Twenty-one hours on the road, breathing recycled air and surrounded by other irritated individuals and crying babies made for one memorable return. The bus driver never took the carpool lane and was always 60 miles under the speed limit. By the time we reached Santa Rosa, the bus was beyond capacity. The bus driver made the executive decision that it’d be perfectly safe to have people sitting in the aisle of the bus for the remainder of the trip to Oak-town. Packages were overflowing: nobody could go to the bathroom because some passengers had to put their boxes and bags in the only remaining compartment. I realize that this one trip was an isolated incident. However, lightening can strike more than once. After this September, I will be old enough to rent my own vehicle. If I can help it, I will never ride the Greyhound again. I’ll do AmTrak only because I’ve never tried it before – but no more Greyhound. Good lord, was it a drag.

The only consolation was my time with Little Usher.
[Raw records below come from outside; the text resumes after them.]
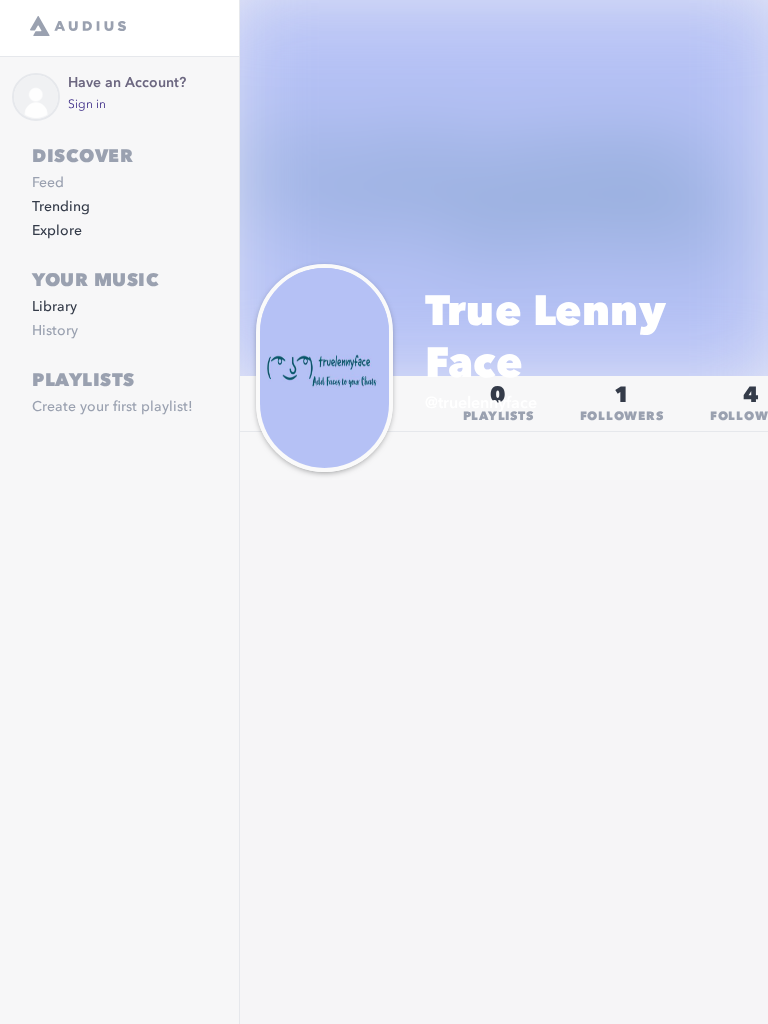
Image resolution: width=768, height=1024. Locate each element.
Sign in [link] (87, 105)
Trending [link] (61, 207)
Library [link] (54, 307)
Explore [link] (57, 231)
I did not think much of sitting next to the little boy who was playing with his Gameboy Advance when I got on the bus in Arcata. I smiled and he was somewhat reserved – which should be the case since I was a complete stranger. Little Usher’s grandma was sitting by the window on the opposite row.

Apparently, my offer of water early on the trip established some trust. He was thirsty, but he couldn’t wake his grandma up. When he did, she said there was nothing to drink. “Do you have a cup,” I asked. “If you have a cup I can pour you some of my water.” He shook his head. I thought about it for a second, and I decided to give the whole bottle to him.
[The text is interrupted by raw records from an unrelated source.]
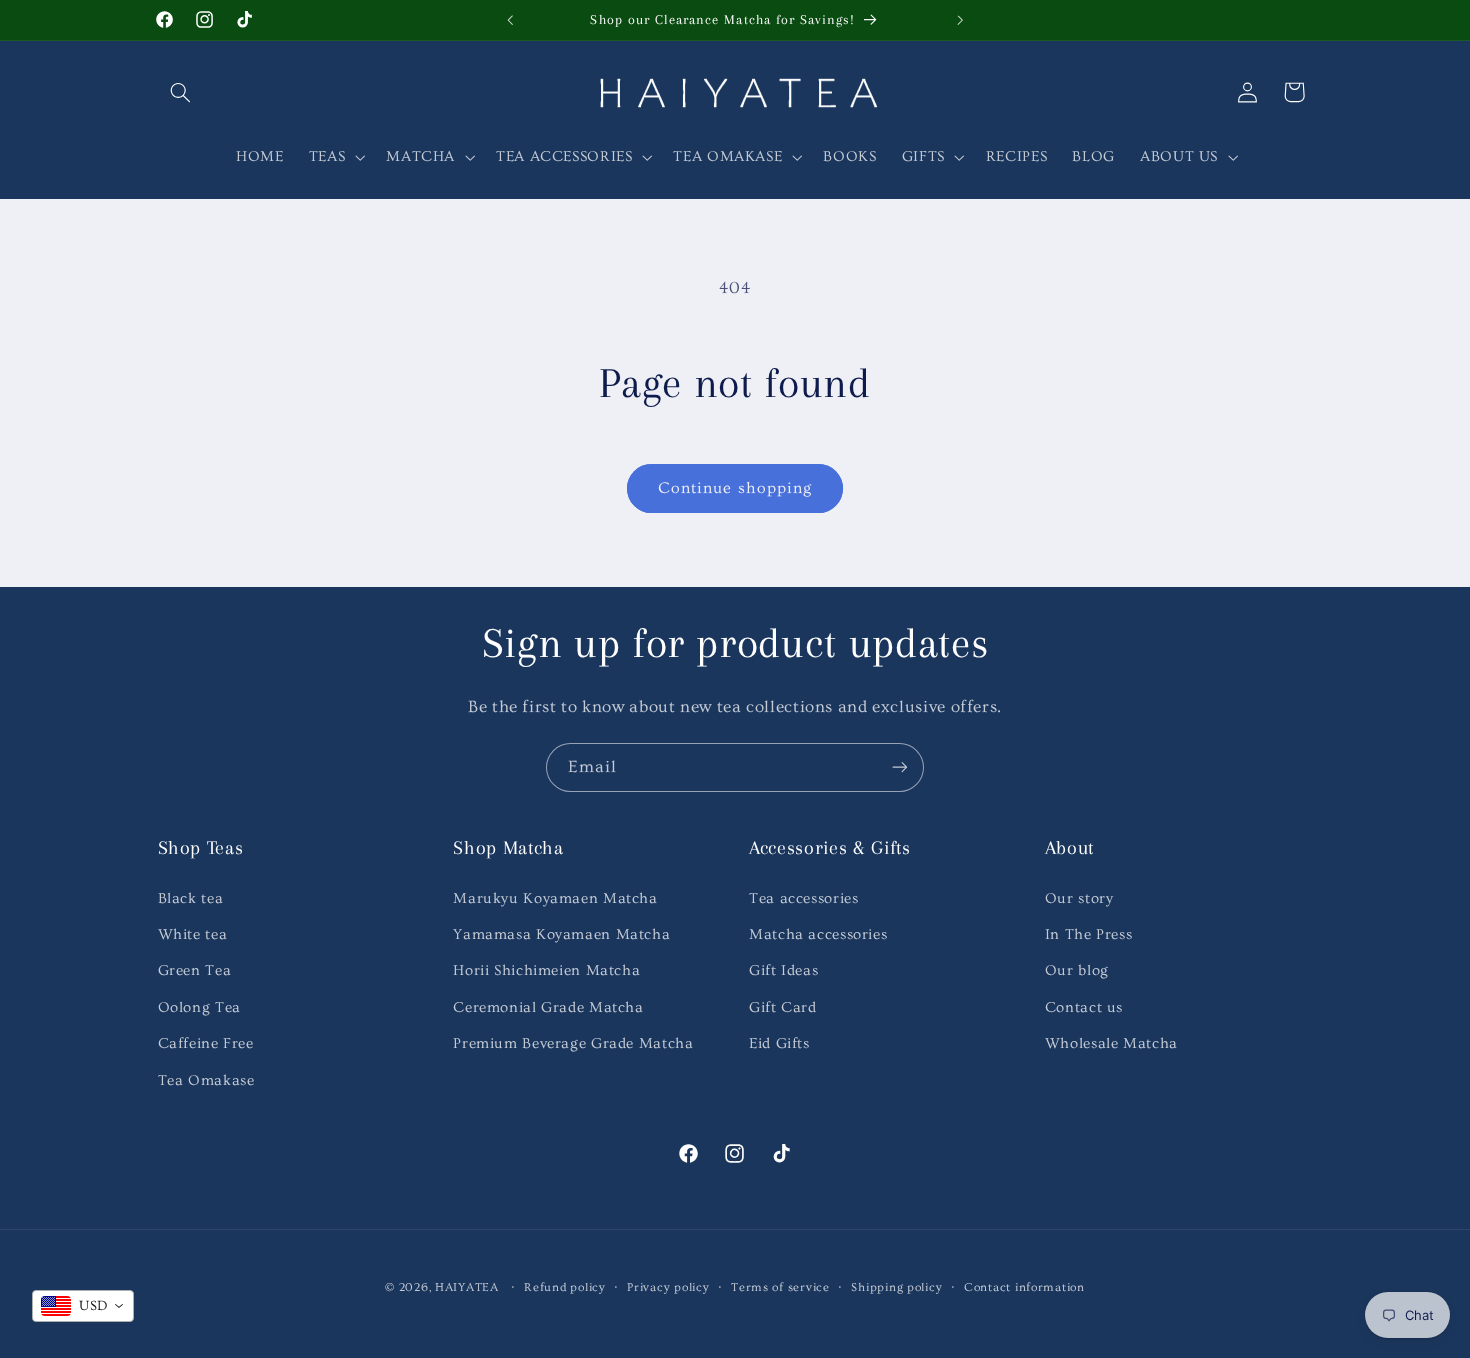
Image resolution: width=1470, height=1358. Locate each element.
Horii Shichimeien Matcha (546, 970)
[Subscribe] (900, 767)
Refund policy (565, 1287)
“No, thanks,” he said. “I’m cool.” A few moments later, he offered me some chips. And soon we started talking. Immediately, I was impressed by his ability to communicate. Sure, he had his Black Americana accent, but he had quite a vocabulary and was at ease in conveying his ideas (sports, games, music, etc.) We held a conversation about general topics, but he didn’t blab like any other ten-year old.
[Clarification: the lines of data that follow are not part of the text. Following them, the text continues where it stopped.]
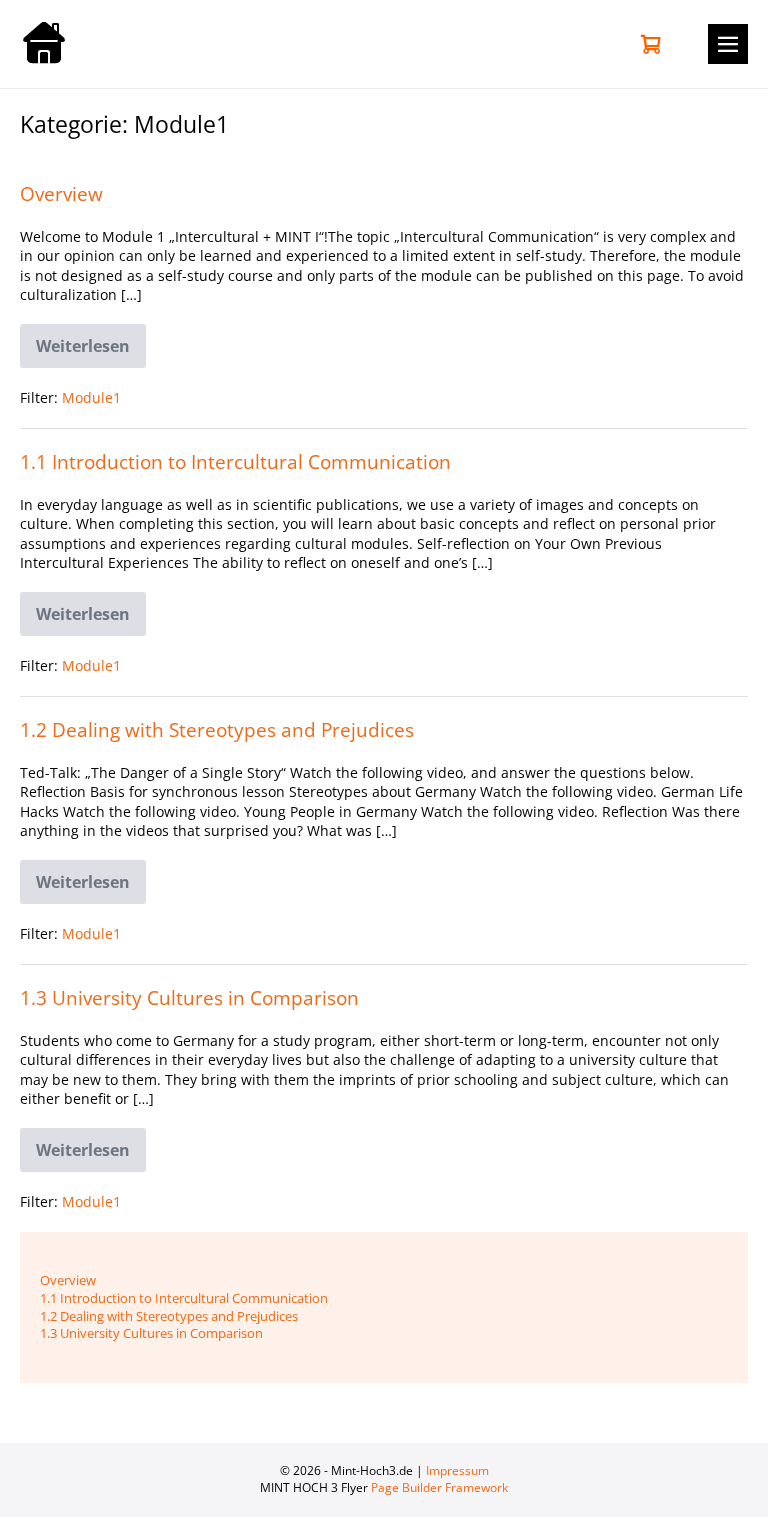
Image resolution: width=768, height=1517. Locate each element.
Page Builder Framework (439, 1487)
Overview (61, 193)
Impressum (457, 1470)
His real name isn’t Little Usher. He’s actually Gary Nelson, III. I assume he’s from a well-to-do family, living in the better part of Oakland. Those long eyelashes, perfect white smile, private school education and basketball jersey clothes all point to some money.

Little Usher could free-style. That was kind of neat. He asked me my name and then he created some interesting rhymes. They weren’t memorable, but I could not do any better!

Though we created a little island in the mobile aquarium, Little Usher was willing to give up my seat for dame. Haha… one of the passengers who had to sit on the floor was a pretty black girl. And, rather than offering his own seat, he asked me to give up mine. One would not have guessed he was just ten. His horomones for that girl was so intense it was palpable.

At one point, he got to shootin’ the breeze with a Latino gansta sitting across the way, behind his grandma. I was a bit concerned at first because of Little Usher’s precociousness. My concerns had no basis. The guy was laughing up a riot! I suppose he was as impressed as I was by Little Usher’s “maturity.”

I can’t say Little Usher was all that mature. He still exhibited ten-year old behavior – like faking a death on my backpack and then drooling a river on it. He sprayed his Sketchers with liquid candy just to see how his black ‘n’ white shoes would look with “red paint.” When it was not as appealing as he thought it’d be, he licked it clean. I tried to dissuade the boy. But, he was a boy.

In the end, he made the first part of the trip much more bearable. We took a picture together, he did his Berkeley hand sign and I did my LA.